Unfunded Mandates Reform Act

    This rule does not impose an unfunded mandate on State, local, or 
Tribal governments or the private sector of more than $100 million per 
year. The rule does not have a significant or unique effect on State, 
local, or Tribal governments or the private sector. It addresses the 
use of and jurisdiction over lands and waters within the external 
boundaries of NPS units as determined by the U.S. Supreme Court in a 
March 2019 decision and imposes no requirements on other agencies or 
governments. A statement containing the information required by the 
Unfunded Mandates Reform Act (2 U.S.C. 1531 et seq.) is not required.

Takings (Executive Order 12630)

    This rule does not effect a taking of private property or otherwise 
have takings implications under Executive Order 12630. A takings 
implication assessment is not required.

Federalism (Executive Order 13132)

    Under the criteria in section 1 of Executive Order 13132, the rule 
does not have sufficient federalism implications to warrant the 
preparation of a Federalism summary impact statement. This rule 
clarifies that the NPS may not regulate non-public lands within the 
external boundaries of NPS units in Alaska. It has no outside effects 
on other areas. A Federalism summary impact statement is not required.

Civil Justice Reform (Executive Order 12988)

    This rule complies with the requirements of Executive Order 12988. 
This rule:
    (a) Meets the criteria of section 3(a) requiring that all 
regulations be reviewed to eliminate errors and ambiguity and be 
written to minimize litigation; and
    (b) Meets the criteria of section 3(b)(2) requiring that all 
regulations be written in clear language and contain clear legal 
standards.

Tribal Consultation (Executive Order 13175 and Department Policy)
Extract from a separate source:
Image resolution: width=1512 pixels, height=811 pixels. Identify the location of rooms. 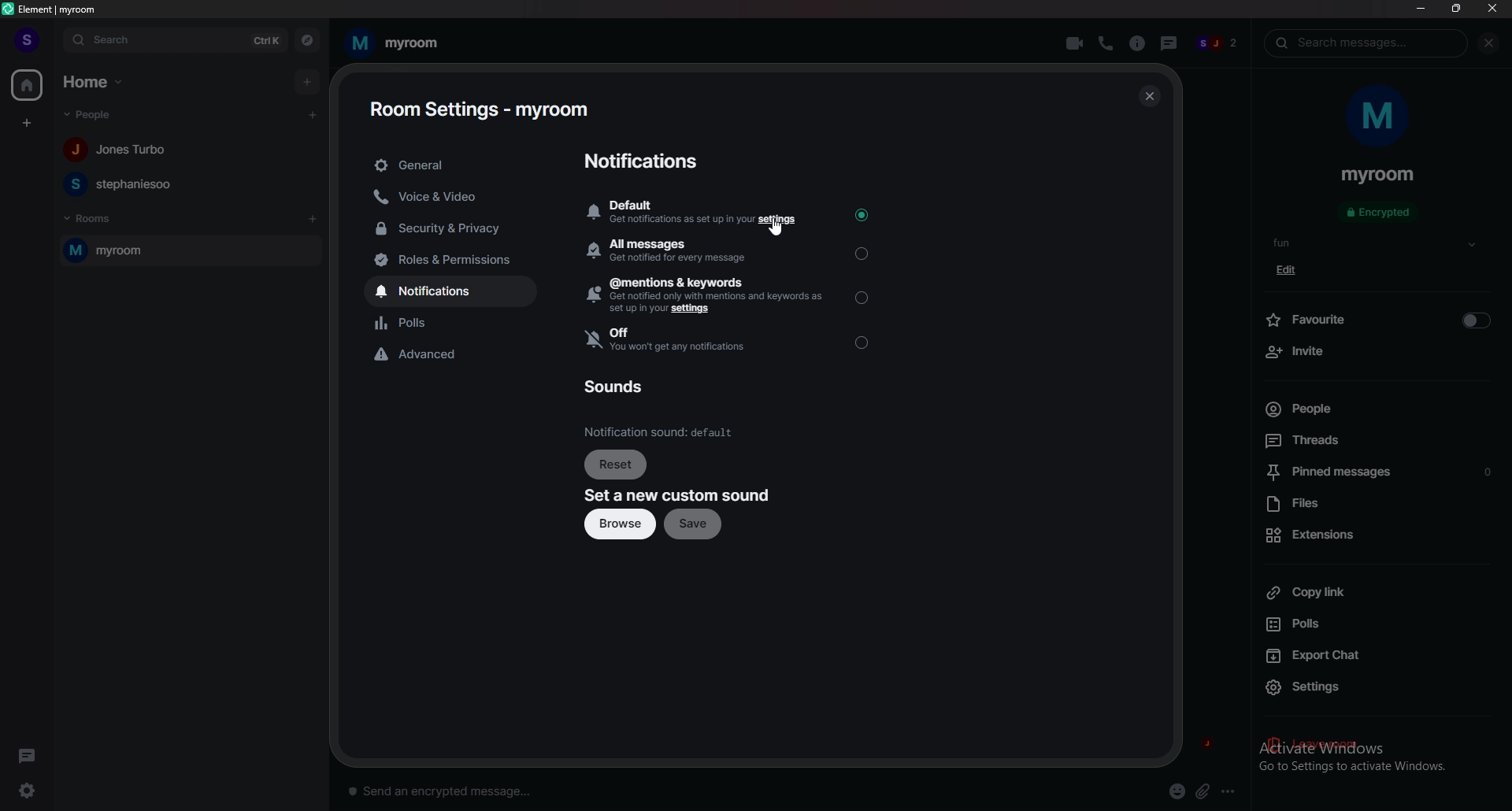
(92, 219).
    The Department of the Interior strives to strengthen its 
government-to-government relationship with Tribes and Alaska Native 
corporations through a commitment to consultation and recognition of 
their right to self-governance and tribal sovereignty. The NPS has 
evaluated this rule under the criteria in Executive Order 13175 and 
under the Department's Tribal consultation policy and has determined 
that consultation is not required because the rule will have no 
substantial direct

[[Page 72961]]

effect on federally recognized Tribes or Alaska Native corporations.

Paperwork Reduction Act

    This rule does not contain information collection requirements, and 
a submission to the Office of Management and Budget under the Paperwork 
Reduction Act is not required. The NPS may not conduct or sponsor and 
you are not required to respond to a collection of information unless 
it displays a currently valid OMB control number.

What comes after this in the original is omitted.